**Aim of the exercise:** Pick out each row below that contains the word "width", and copy those rows in full.
— Start Extracted information —
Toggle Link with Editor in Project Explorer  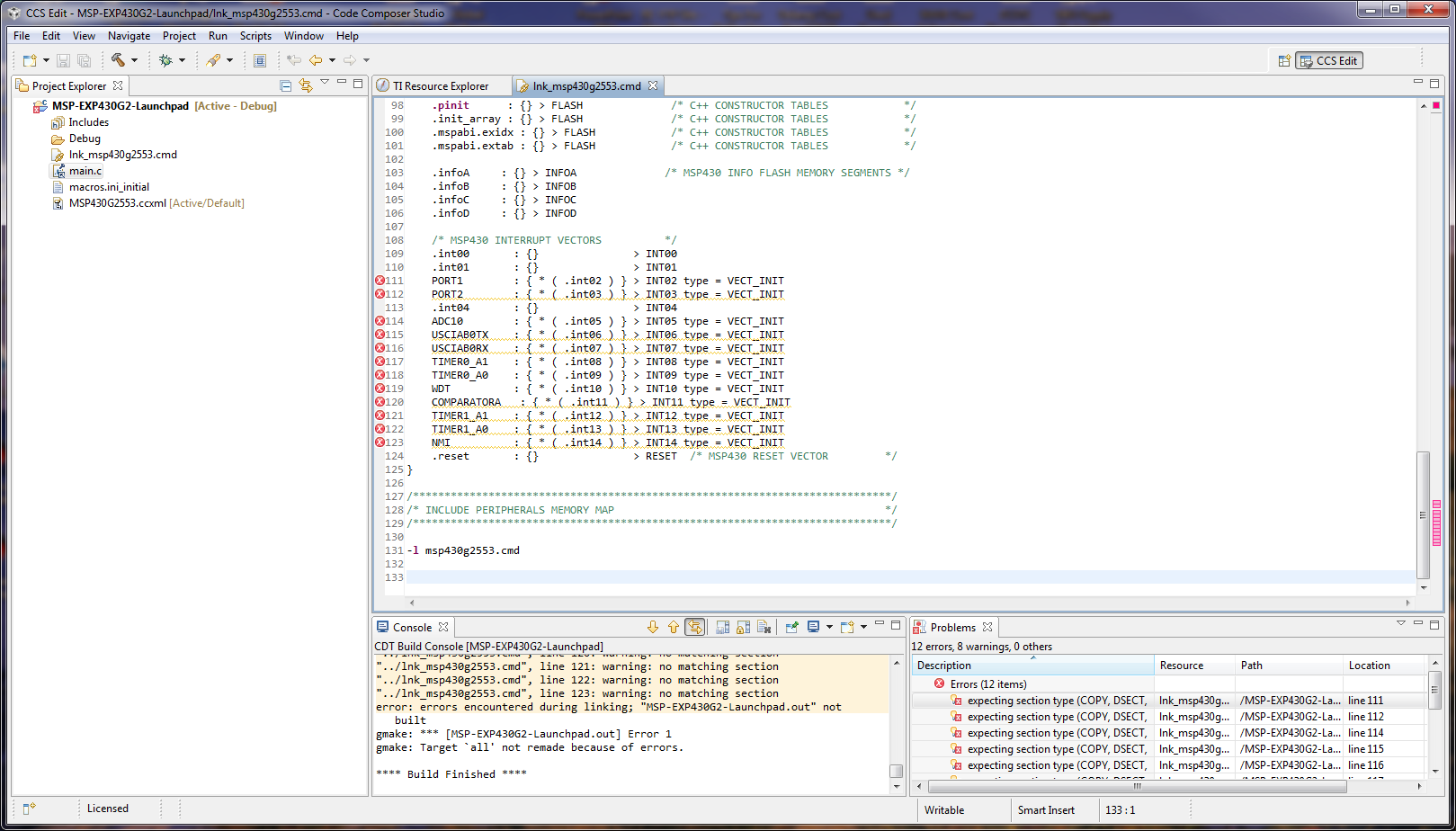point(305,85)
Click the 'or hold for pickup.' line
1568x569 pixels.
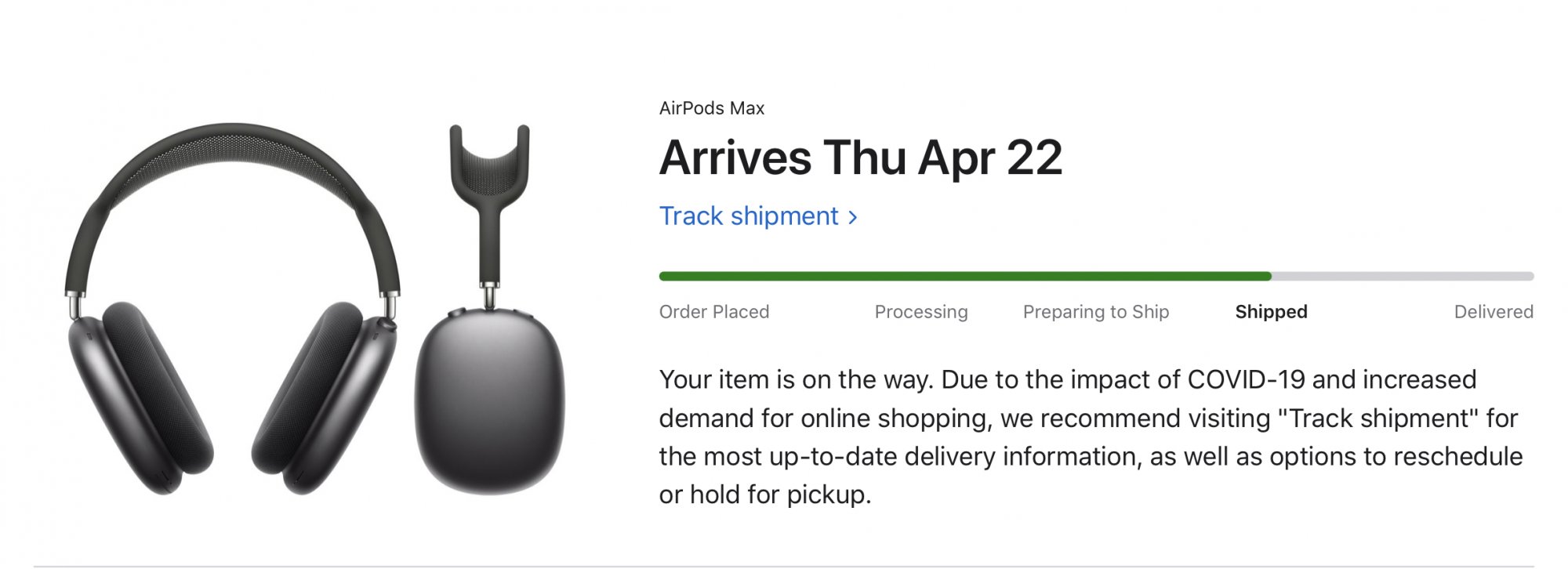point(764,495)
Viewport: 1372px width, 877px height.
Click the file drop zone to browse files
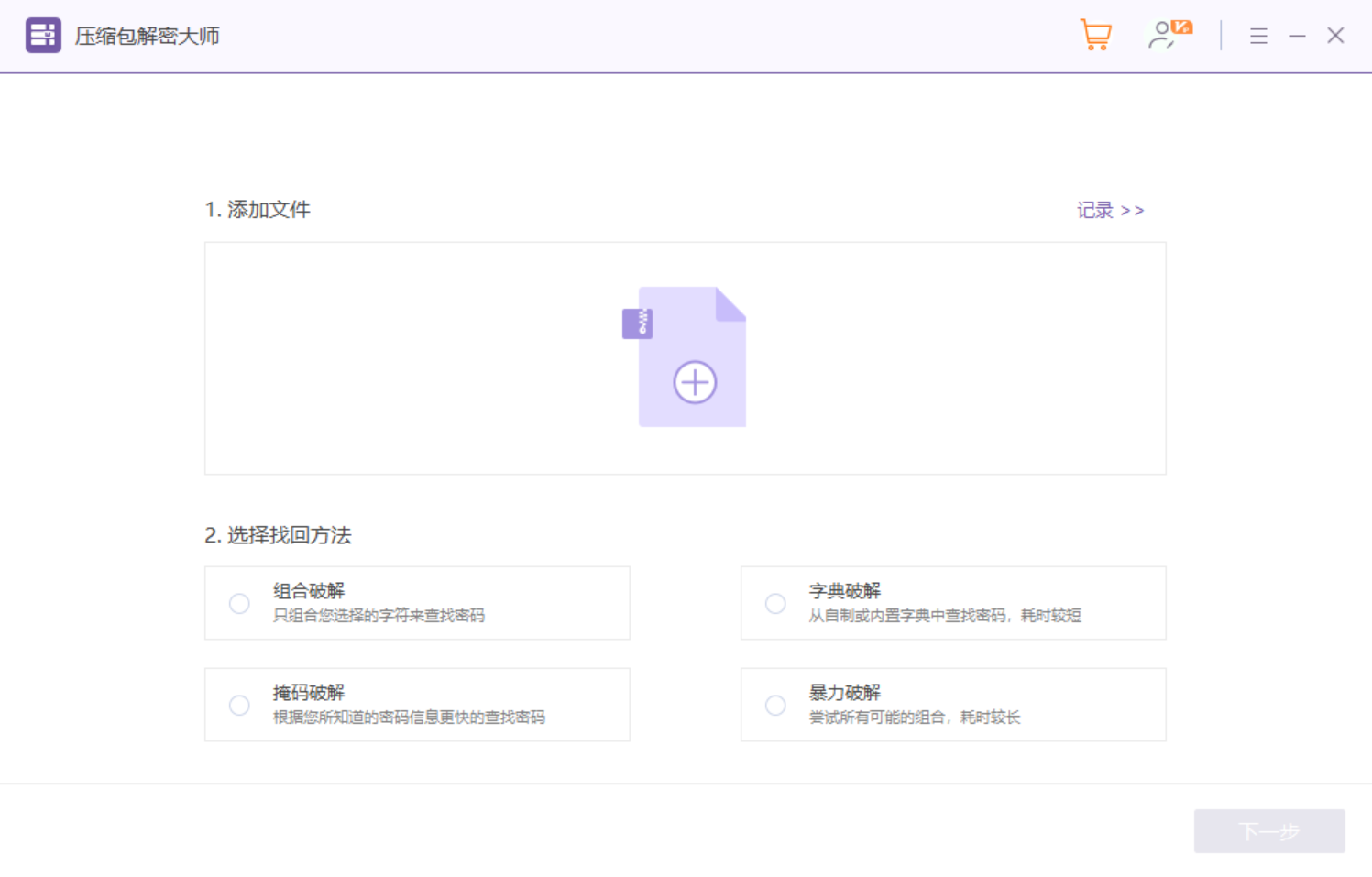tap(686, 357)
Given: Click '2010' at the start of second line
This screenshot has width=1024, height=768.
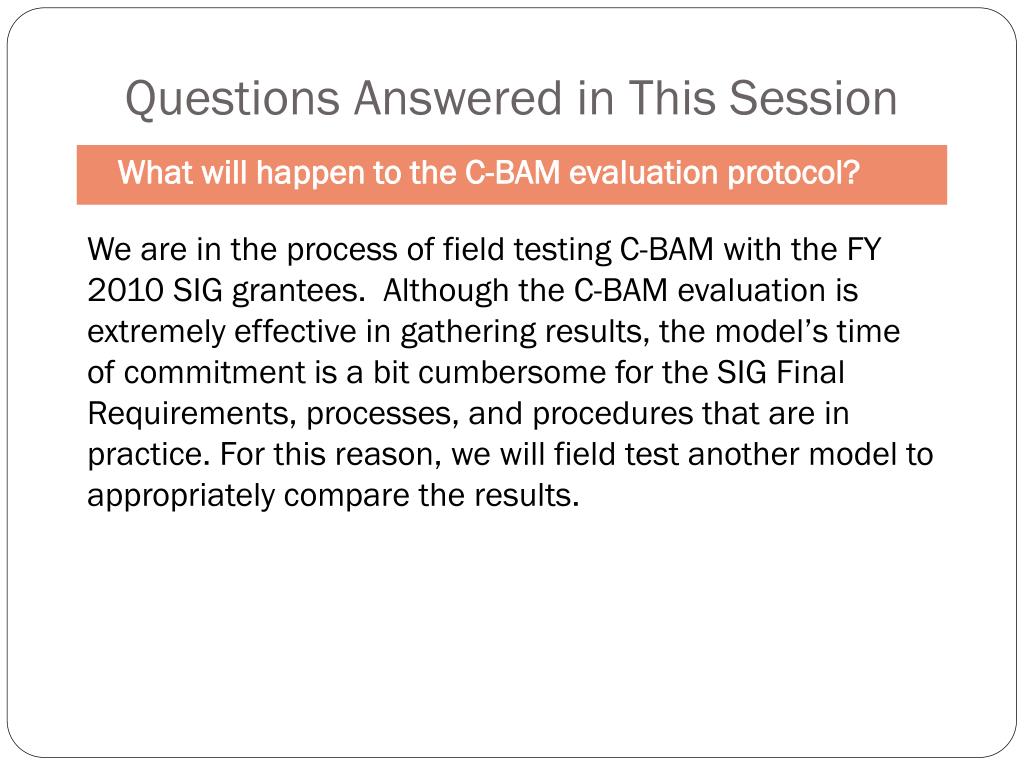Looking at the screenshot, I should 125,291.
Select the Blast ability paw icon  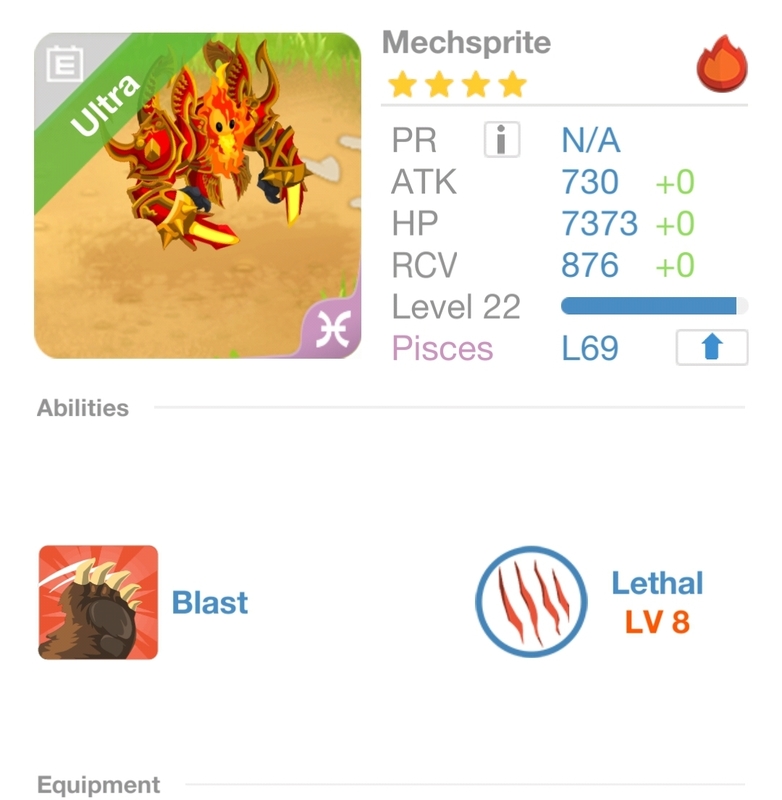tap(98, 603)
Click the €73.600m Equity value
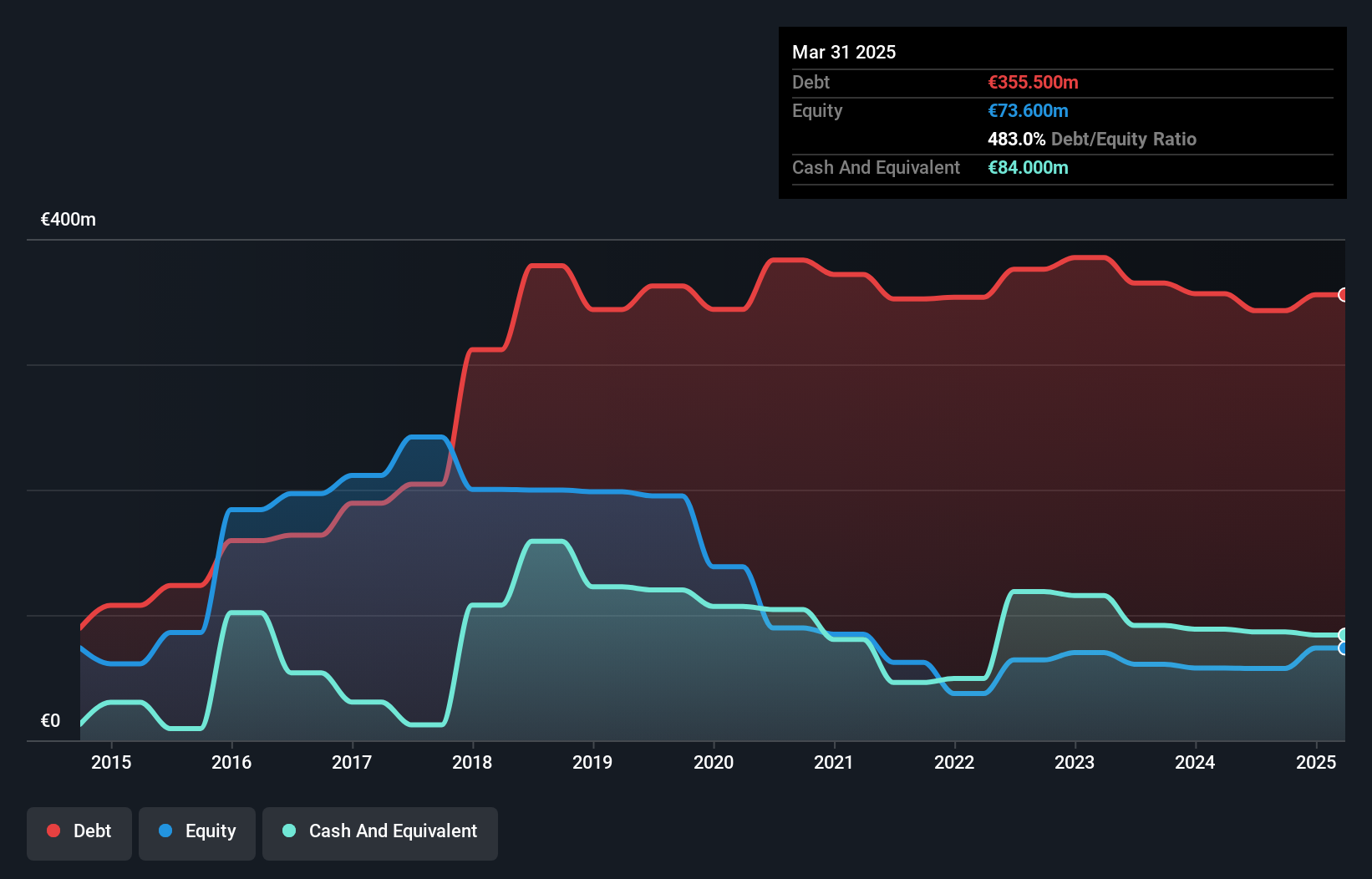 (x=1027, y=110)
— End Extracted information —
**Reply:**
Viewport: 1372px width, 877px height.
This screenshot has width=1024, height=768.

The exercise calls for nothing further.